Charlotte was not deterred. She eventually made a belated move, looked up some of the more affluent people in her class-or their relatives. Initial reactions were hearty: "The great Charlotte Raglin? I've been watching the theater pages for your stuff, Charlotte. . . ."
After many months, her requests shifted from theater-related matters to employment of any kind. Initial pleasantries died at direct requests-for a job in the friend's father's company, or for an introduction to an executive who might give her a job, and so on. But the qualifications that might have made her the newest Broadway success didn't look so good on a resume.
Eventually, her mother's cousin, who was a partner in a Wall Street brokerage house, helped her get a job as a tab-punch operator. Down to her last few dollars, Raglin took the position, thinking up some witty comments to use in telling people what she was doing: "The president of the firm wants me to learn the business from the outside in. . . ." Or, "Thought I'd do a couple of months of research for a satire that will rip Wall Street wide open. . . ."
Charlotte Raglin met and married a man who owned a dress shop in New Jersey. "Sweet guy," she said, not only because she thought he was but also to cover the fact that he was not in the theater. To everyone's surprise, including Charlotte's own, after she had gained some experience in the family shop, she did well selling. Once again she was popular; the customers enjoyed her wit. The humor that didn't go on Broadway played well in a boutique in Ridge-wood, New Jersey.
Of course, she still talks of making it on Broadway. "I'm finishing up a script that Marty [her husband] thinks is terrific. . . ." And from time to time she sees producers' agents or performers' agents. "Something's got to give someday" is her public conviction and her private defeat.
Those about to enter the job world are preoccupied by two questions.
The first is how the transition will be made from a present familiar self into an as yet unformed image. What does one do? What can one initiate?
Second: What if the new image is less worthy than the previous one? Fortunately, the odds are against the Charlotte Raglin fate, or the one implied by an interviewee mentioned earlier: "When I left college, I knew my best days were behind me."
For every Charlotte Raglin, there are many who make it in the more common avenues of employment, and find there a world of challenge, and form a new identity based on acceptance and achievement.
The qualified and the capable needn't worry whom they will find when they find themselves in the working world. And the happy discovery will reflect not only the external factors of money and status but also the ego needs involved in fitting into the adult world of work in some self-fulfilling way.
The more insightful individuals understand that the likelihood is for drastic change in self-image. Whatever the persona may have been, it will recede into the past.
There is especially good news for some. Those who fared poorly during the indentity-crisis-laden school years now may see improvement-the cliche confrontation of the college nonentity, successful in a new job and radiating an aura of accomplishment, meeting the college star selling newspapers on the street. Charlotte Raglin, typical of the latter group, made a fatal and avoidable error. She assumed that the personal qualities that made for college triumph would apply in another milieu. She was wrong.
What many people don't realize is that the world of work is geared for their success.
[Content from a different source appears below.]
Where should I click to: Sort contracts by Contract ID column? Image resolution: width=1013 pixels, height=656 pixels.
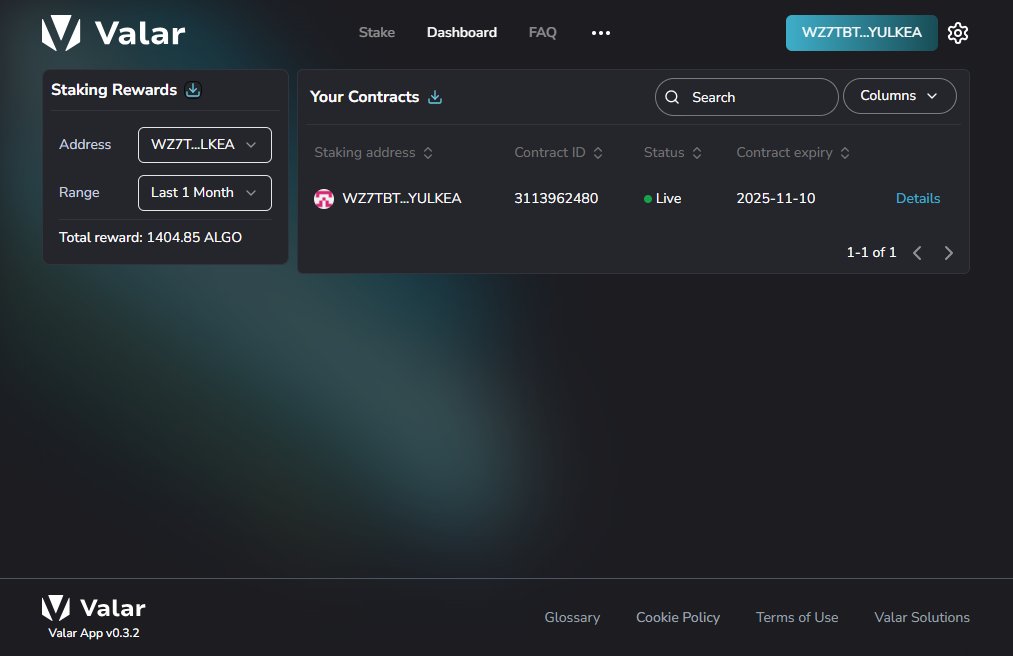[597, 152]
But it takes some cooperation, and a willingness to adapt.
Those undergoing initiation into the world of work eventually benefit from a crucial fact: The difficulties of the initiation itself are not an inherent part of the world, but are a rite of passage, a transition phenomenon; when it's over-that means being on someone's payroll-the individual is ready to start one of life's great adventures. And the future, as has never been the case before, is fluid, shapable by the new citizen.